High-concept, near-future sci-fi that I thought I would like more than I did.  Possibly this is due to the fact that I watched it on the tiny screen on an airplane.  However, maybe it was because this genre is starting to feel too pat, too self-satisfied, too ready to use flashes of violence or sexuality to spice things up (or to attract the teenage male viewers).  Ex Machina is being talked about as more “intelligent” than most of its ilk, probably because the plot hinges on the “Turing Test”, the challenge a computer (or robot in this case) must beat in order to be determined to have artificial intelligence. True, you never quite know whether Oscar Isaac, as a computer genius “dude”, is telling the truth (but he probably isn’t) to the young employee he brings in to test his sexy robot -- and this creates some suspense.  But something authentic seems lacking and, in the end, intelligence is scrapped for dimestore psychology and the usual conventions of the thriller. Others liked this better.

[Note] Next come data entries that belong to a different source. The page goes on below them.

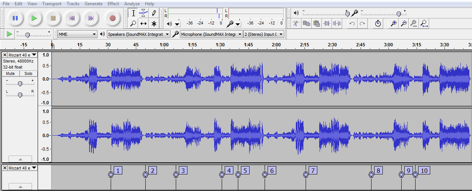The height and width of the screenshot is (191, 472).
Task: Open the Speakers output device dropdown
Action: click(139, 34)
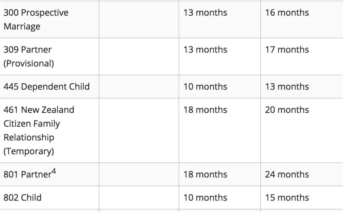Click empty second-column cell in 445 row
The width and height of the screenshot is (347, 212).
[139, 87]
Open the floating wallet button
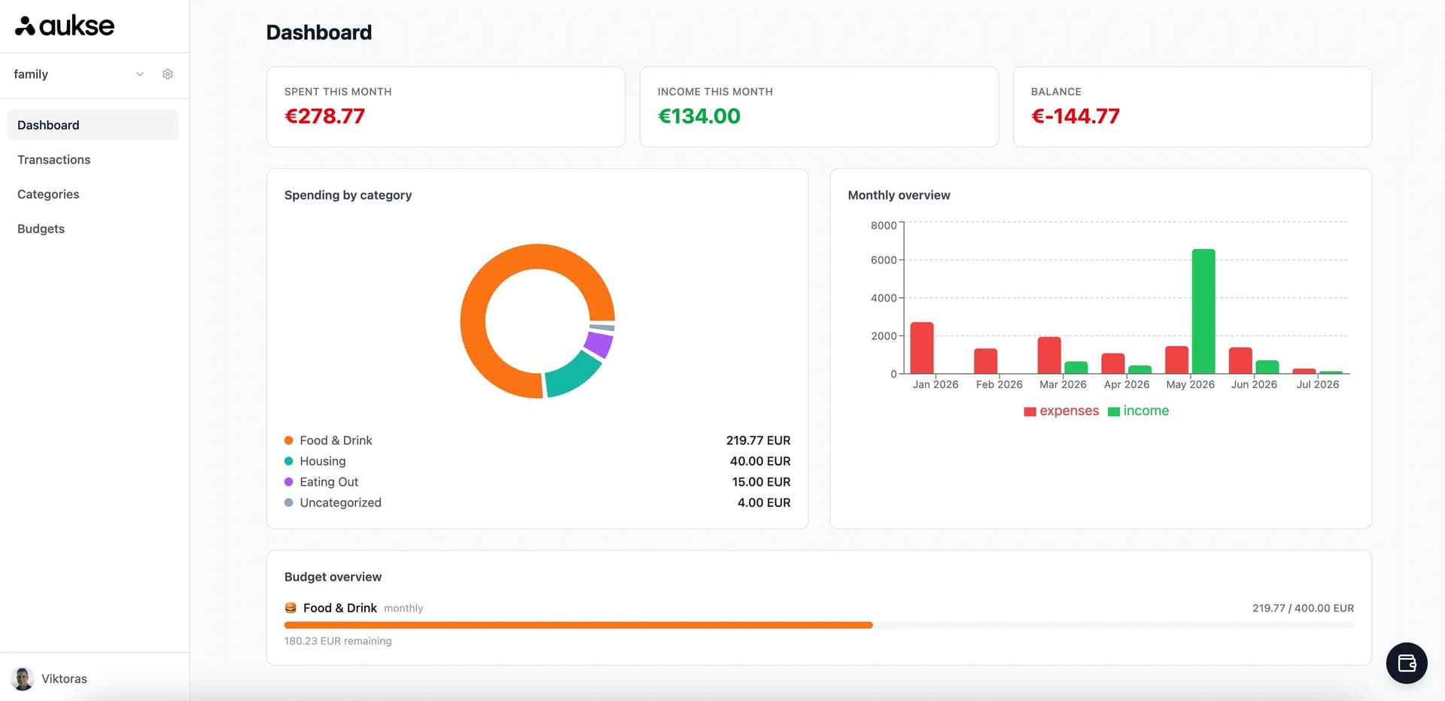This screenshot has height=701, width=1445. point(1407,663)
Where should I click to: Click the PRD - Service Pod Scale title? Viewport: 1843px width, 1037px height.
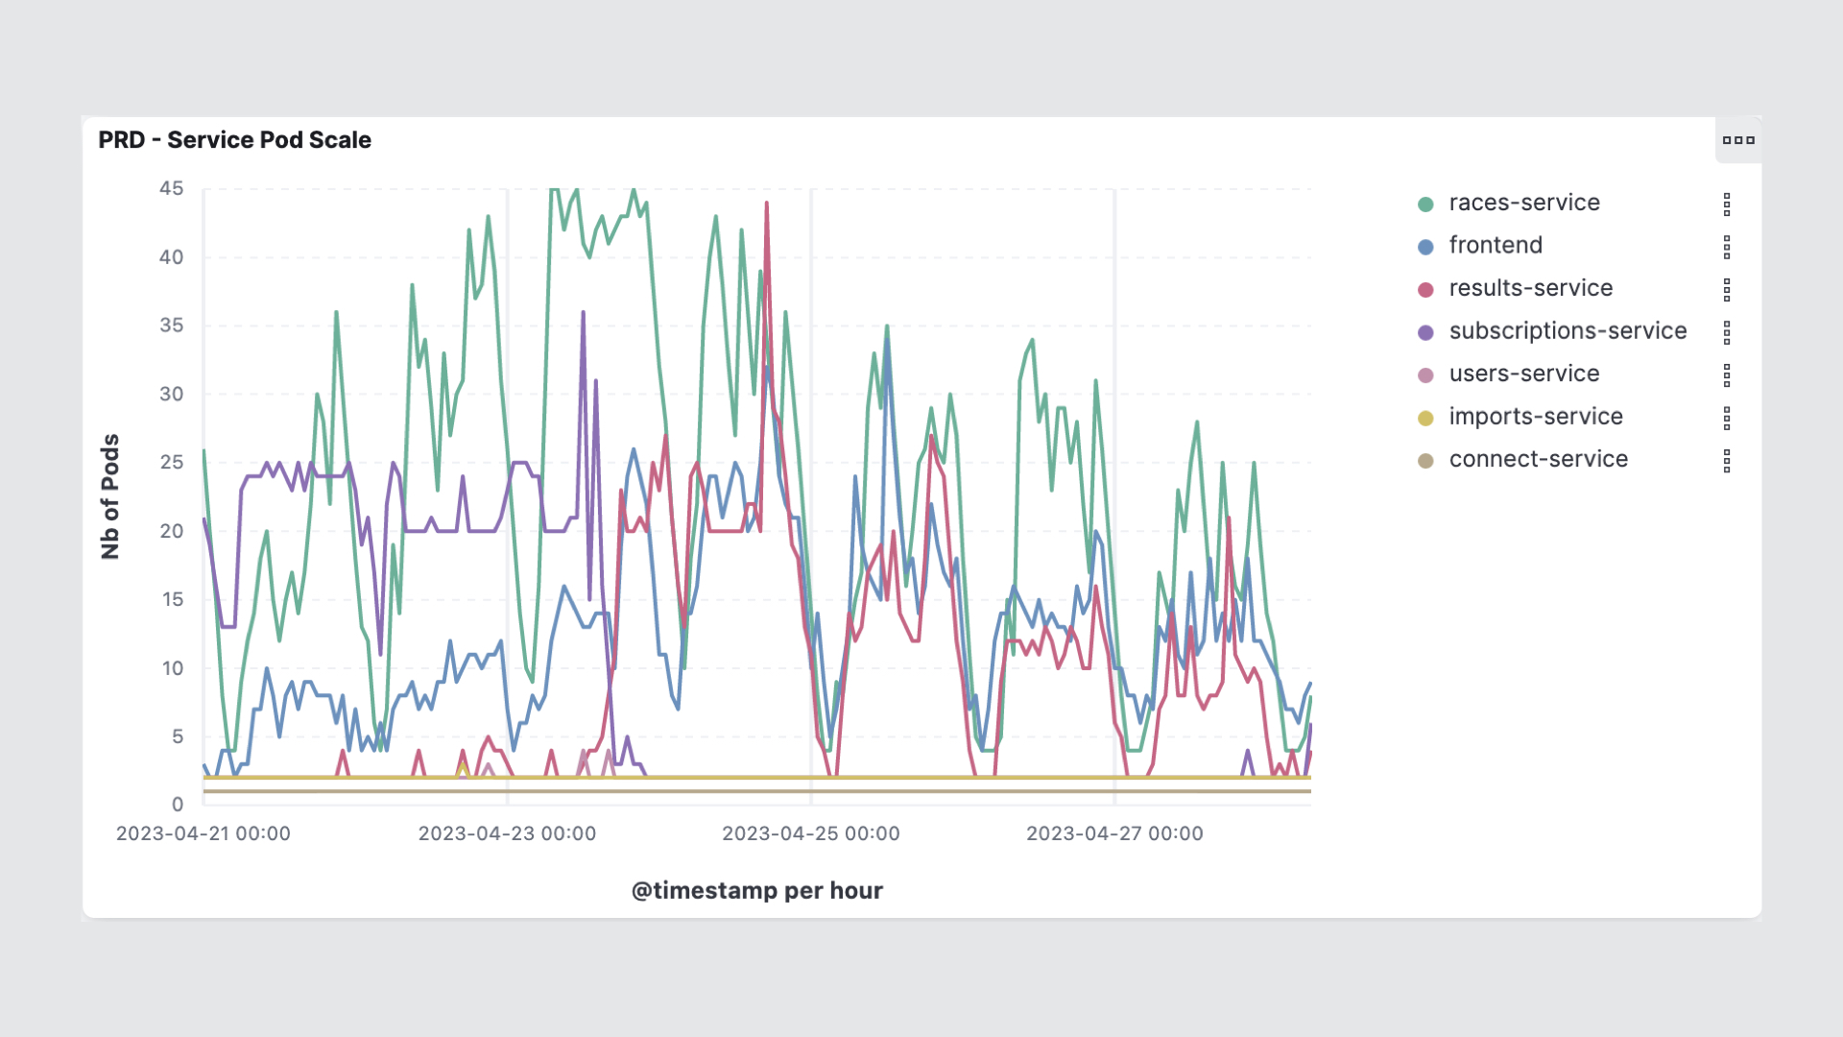pyautogui.click(x=234, y=140)
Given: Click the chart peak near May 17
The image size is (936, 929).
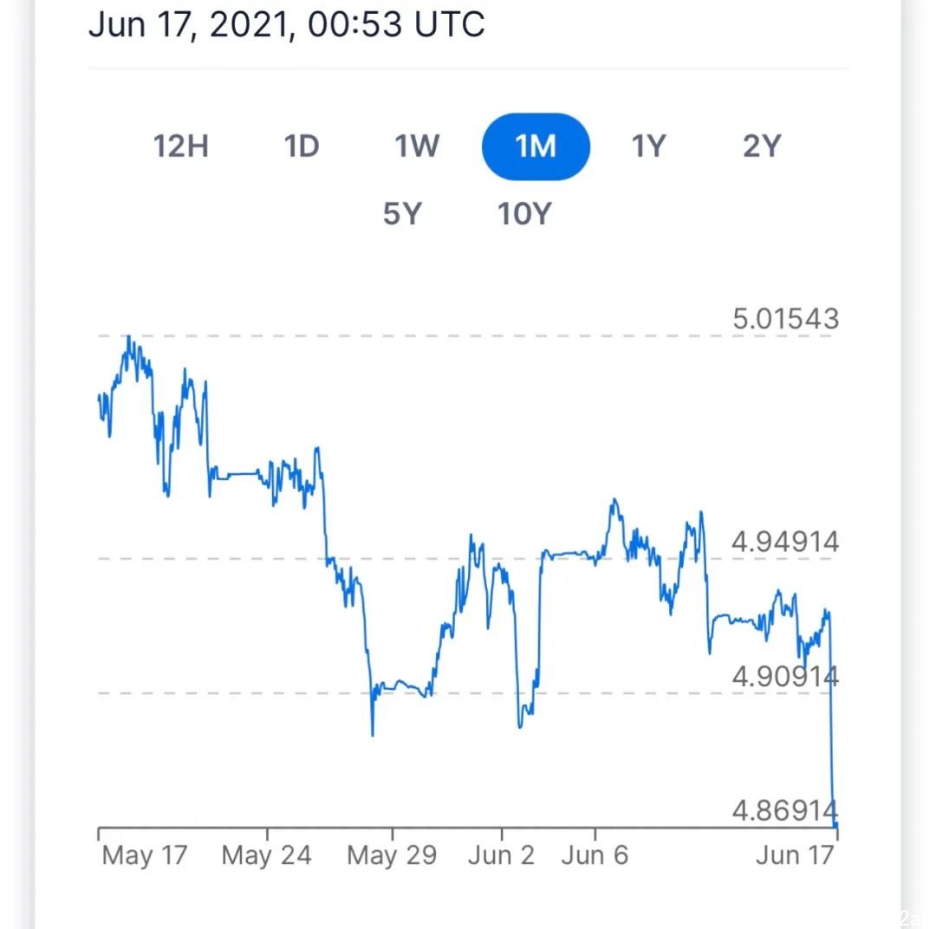Looking at the screenshot, I should pyautogui.click(x=129, y=338).
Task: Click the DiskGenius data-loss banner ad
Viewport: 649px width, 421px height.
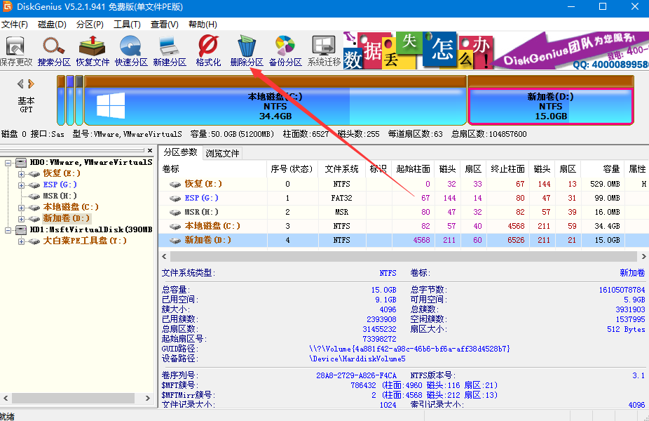Action: point(495,51)
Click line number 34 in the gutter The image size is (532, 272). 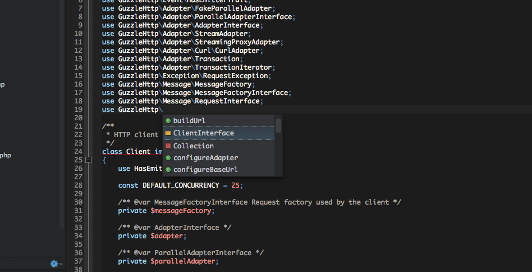(x=78, y=236)
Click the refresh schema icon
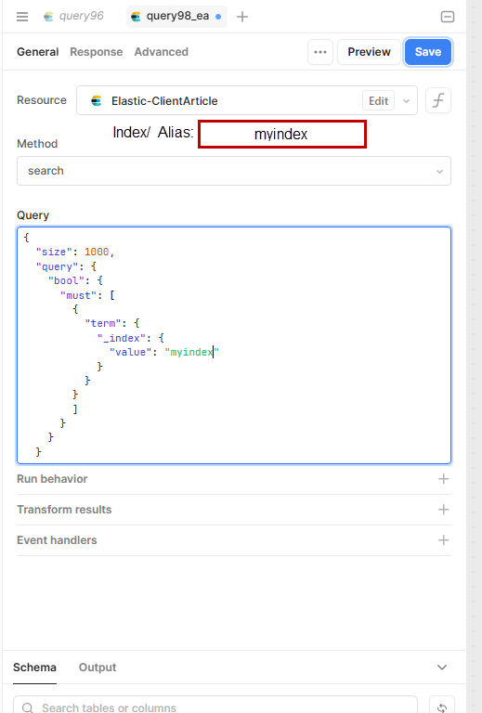The image size is (482, 713). point(442,707)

The Steamroller and the Violin (1961)


☆ ☆ ☆ ½


The Steamroller and the Violin (1961) – A Tarkovsky

This was Tarkovsky’s student thesis film, clocking in at about 45 minutes and in the rather glorious color that films shined with at the time.  A small boy learning the violin is teased by other bigger kids but finds a protector in a local worker who is operating a steamroller on a nearby building site.  Their unlikely friendship plays out in a series of anecdotes culminating with an agreed upon plan to go to the movies – which the boy’s mother subsequently prohibits. Somehow I kept expecting the violin to be smashed flat by the steamroller, but it didn’t happen.  That wouldn’t be Tarkovsky’s way, I’m sure, and instead he seems to be focusing on the relationship between workers and artists in the communist regime.  Can’t they be friends? Stalin rode roughshod over the arts bending them to his will but again Tarkovsky looks beyond that grudge to think more carefully about the role of art in a society and its contributions. The film contains dazzling poetic shots that must have led everyone to believe that this student would one day become a master filmmaker – and he did (Andrei Rublev, Solaris, The Mirror, Stalker, etc.).


El Bruto (1953)


☆ ☆ ☆


El Bruto (1953) – L. Buñuel

After his collaboration with Dalí at the height of surrealism, Luis Buñuel laid low and then re-emerged in Mexico where he slowly rebuilt his career with a series of commercial films for local producers.  Some of these films are now recognised as important parts of his oeuvre (Los Olvidados, The Exterminating Angel) but many remain virtually unknown.  El Bruto falls into the latter category.  Clocking in at a trim 80 minutes, it is basically straight melodrama.  Although Buñuel’s usual interests (surrealism, feet, insects) are absent, there is a strong Marxist undercurrent which aligns with his political orientation.  A rich landlord hires El Bruto, more brawn than brains working at a slaughterhouse, to help him evict some poor tenants who are organized to fight.  Poor Bruto punches a sick old man who later dies; even worse, he falls in love with the man’s daughter who freaks out when she discovers Bruto is responsible for her father’s death.  All the while, the landlord’s wife is virtually throwing herself at Bruto.  Well, it doesn’t end well for any of them.  Worth a look but not up there with Buñuel’s masterworks by any stretch of the imagination.